Quadro legal do encerramento de contas é complexo;

De acordo com Abílio Sousa, formador e contabilista certificado
Quadro legal do encerramento de contas é complexo
Abílio Sousa defende um pacto de regime no sentido de levar a cabo uma verdadeira reforma fiscal.
A existência de uma declaração de rendimentos para determinar o IRC a pagar faz sentido. No entanto, no nosso país, o quadro legal é complexo e induz em erro. Pelo que se justifica plenamente uma reavaliação da declaração Modelo 22, na perspetiva de Abílio Sousa, formador e contabilista certificado. Em entrevista à “Contabilidade & Empresas”, defende que é o momento para levar a cabo uma verdadeira reforma fiscal. Mas acalenta poucas esperanças de que o poder político chegue a um acordo de regime no que toca a esta matéria.


Contabilidade & Empresas - No âmbito do encerramento de contas, justifica-se, em geral, a existência da declaração Modelo 22?
Abílio Sousa -
Justifica-se a existência de uma declaração de rendimentos que permita determinar o imposto a pagar (IRC) e seu pagamento. Todavia, o quadro legal é complexo e esta complexidade reflete-se na declaração modelo 22. Julgo que muitas das correções constantes do quadro 07 não se justificam. É aceitável que o resultado fiscal não seja exatamente o apurado na contabilidade, mas já não é aceitável que existam tantas diferenças entre eles. É necessário fazer uma análise custo-benefício sobre as correções ao lucro tributável e os seus resultados práticos em sede de cobrança de IRC. Este trabalho nunca foi feito e, por isso, quando as receitas baixam, criam-se novas tributações autónomas ou aumentam-se as existentes, criando assim "novos impostos" sobre despesas e não sobre lucros, o que representa uma distorção total dos princípios tributários subjacentes à criação de um imposto sobre o rendimento.

C&E -  Por certo, existem deficiências. Quais são e como pode o problema ser resolvido?
AS -
A situação carece de uma verdadeira reforma fiscal, com carácter estável e duradouro, o que implica um acordo de regime entre os partidos, coisa que não me parece viável nos próximos anos.

C&E - De uma maneira geral, as empresas têm capacidade para darem resposta adequada às exigências impostas?
AS -
Não. Para dar resposta às exigências fiscais, as empresas necessitam de técnicos qualificados, sejam contabilistas certificados ou mesmo consultores fiscais. As microempresas recorrem, em regra, a serviços de outsourcing.

C&E - O ideal não seria alterar o sistema, sobretudo no sentido de uma maior simplificação?
AS -
Claro, esse é caminho a seguir, mas a simplificação é muitas vezes associada à criação de regimes simplificados, o que não representa a mesma coisa.
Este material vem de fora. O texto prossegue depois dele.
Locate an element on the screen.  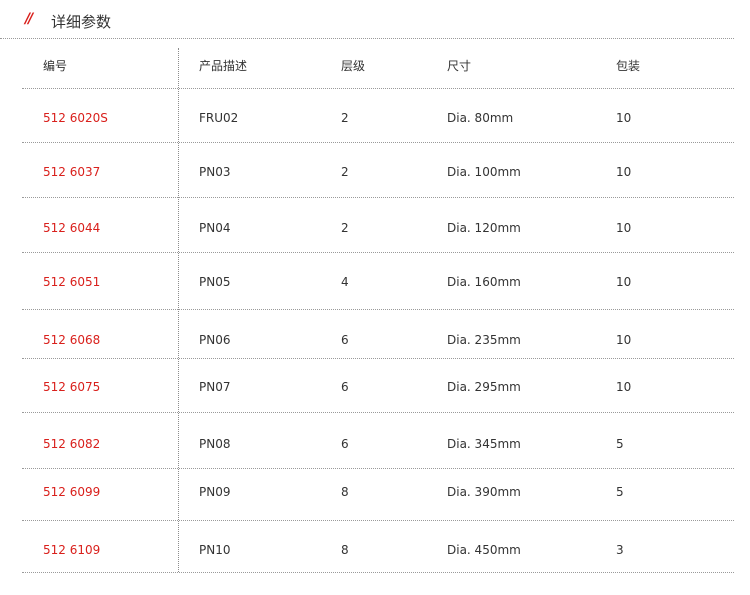
cell-description: PN05 is located at coordinates (215, 282).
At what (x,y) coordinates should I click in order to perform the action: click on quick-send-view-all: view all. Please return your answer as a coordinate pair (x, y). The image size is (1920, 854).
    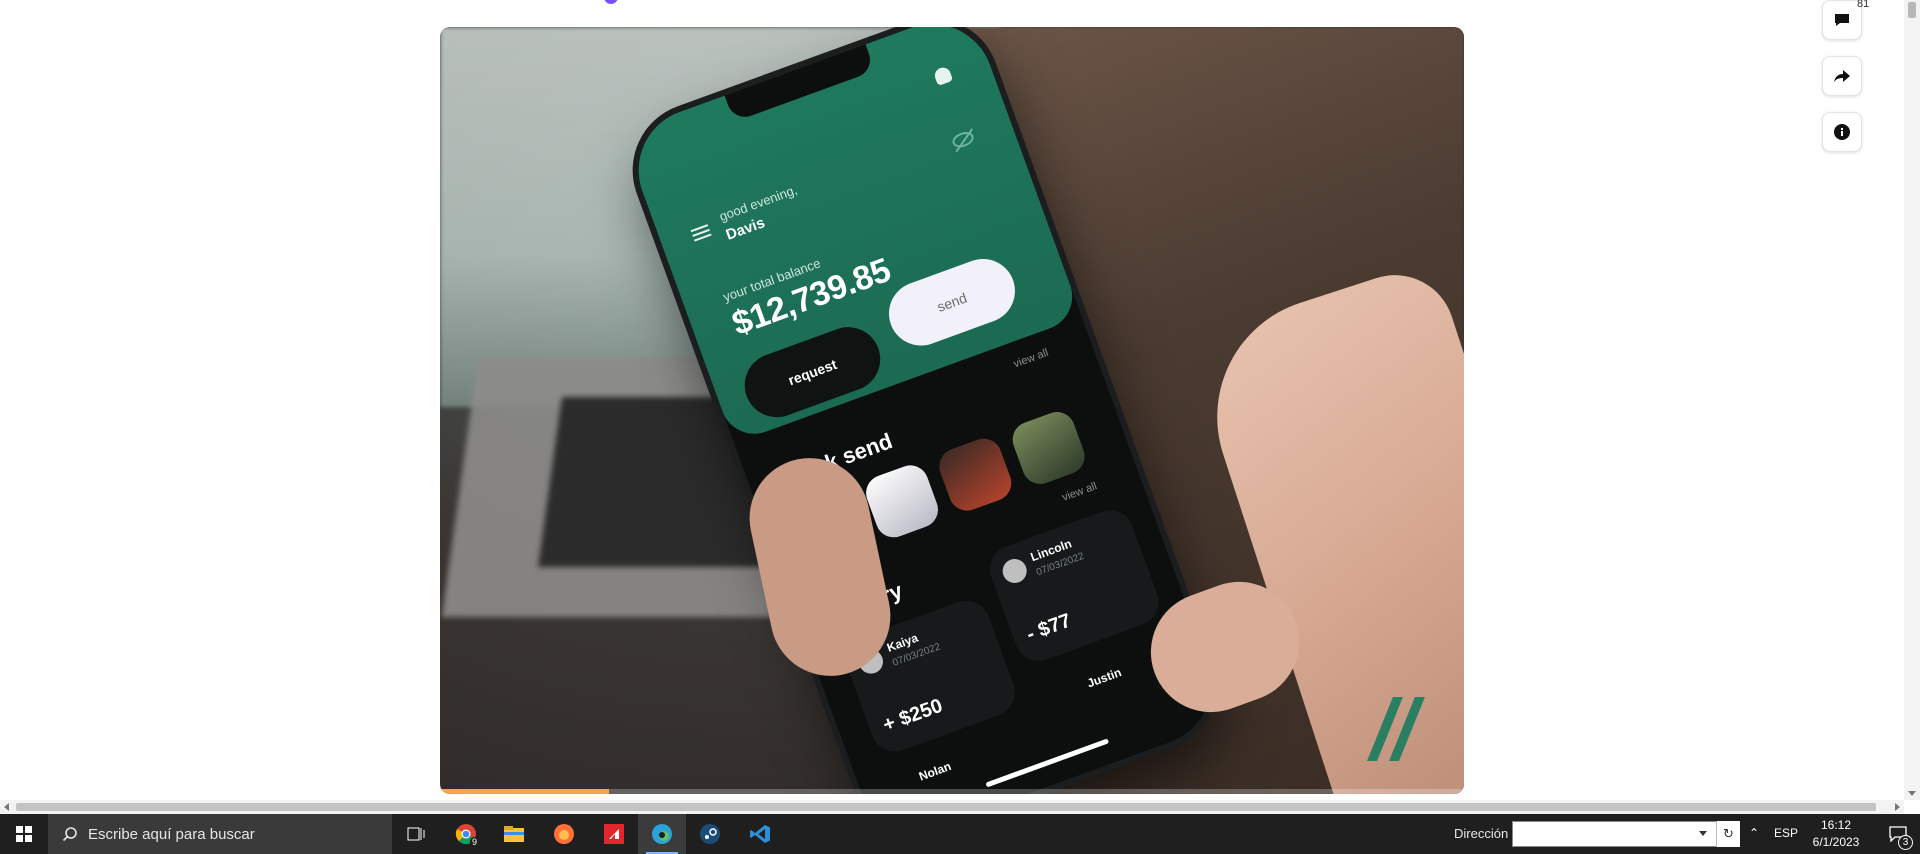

A simplificação tem de assentar na revisão das regras de apuramento do lucro tributável do regime geral e não através da criação sucessiva de regimes simplificados cuja expressão é muito reduzida quanto ao número de sujeitos passivos que a eles aderem.  

C&E -  A Modelo 22 não é mais uma de toda uma série de declarações, muitas das quais sem sentido?
AS -
Não. A declaração modelo 22 desempenha um papel importante no quadro das obrigações declarativas pelas razões apontadas. No entanto, o conjunto das obrigações declarativas é demasiado extenso e ainda persistem algumas duplicações. Todos os países, de um modo geral, têm vindo a diminuir os custos de contexto impostos às empresas, mas em Portugal ainda não se pensou nisto a sério.  

C&E – Na sua perspetiva, os contabilistas certificados estão devidamente preparados para darem a informação necessária?
AS -
A Ordem dos Contabilistas Certificados (OCC) tem vindo a incrementar a aposta na formação. Constato com agrado que hoje os contabilistas certificados estão bem preparados para cumprirem as obrigações fiscais.

C&E - Os Orçamentos do Estado estão constantemente a introduzir alterações. Justifica-se?
AS -
Não. O Orçamento do Estado não deve ser utilizado como elemento preponderante para efetuar alterações fiscais. Em minha opinião, o Orçamento do Estado só deve ser utilizado para alterações estruturais ou para introdução de medidas anti-abuso que visem colmatar lacunas legais. Infelizmente, verifico que muitas alterações de pormenor enchem os vários Orçamentos do Estado.

C&E - Até que ponto a Modelo 22 permite retirar benefícios para as empresas?
AS -
Não se trata propriamente de retirar benefícios mas sim de os aplicar. Muitas empresas não aproveitam os benefícios fiscais existentes, algumas por puro desconhecimento, outras por dificuldades de aplicação. O nosso Código Fiscal do Investimento é um instrumento legal muito complexo e demasiado influenciado por disposições comunitárias, muitas delas mal transpostas para o quadro jurídico interno.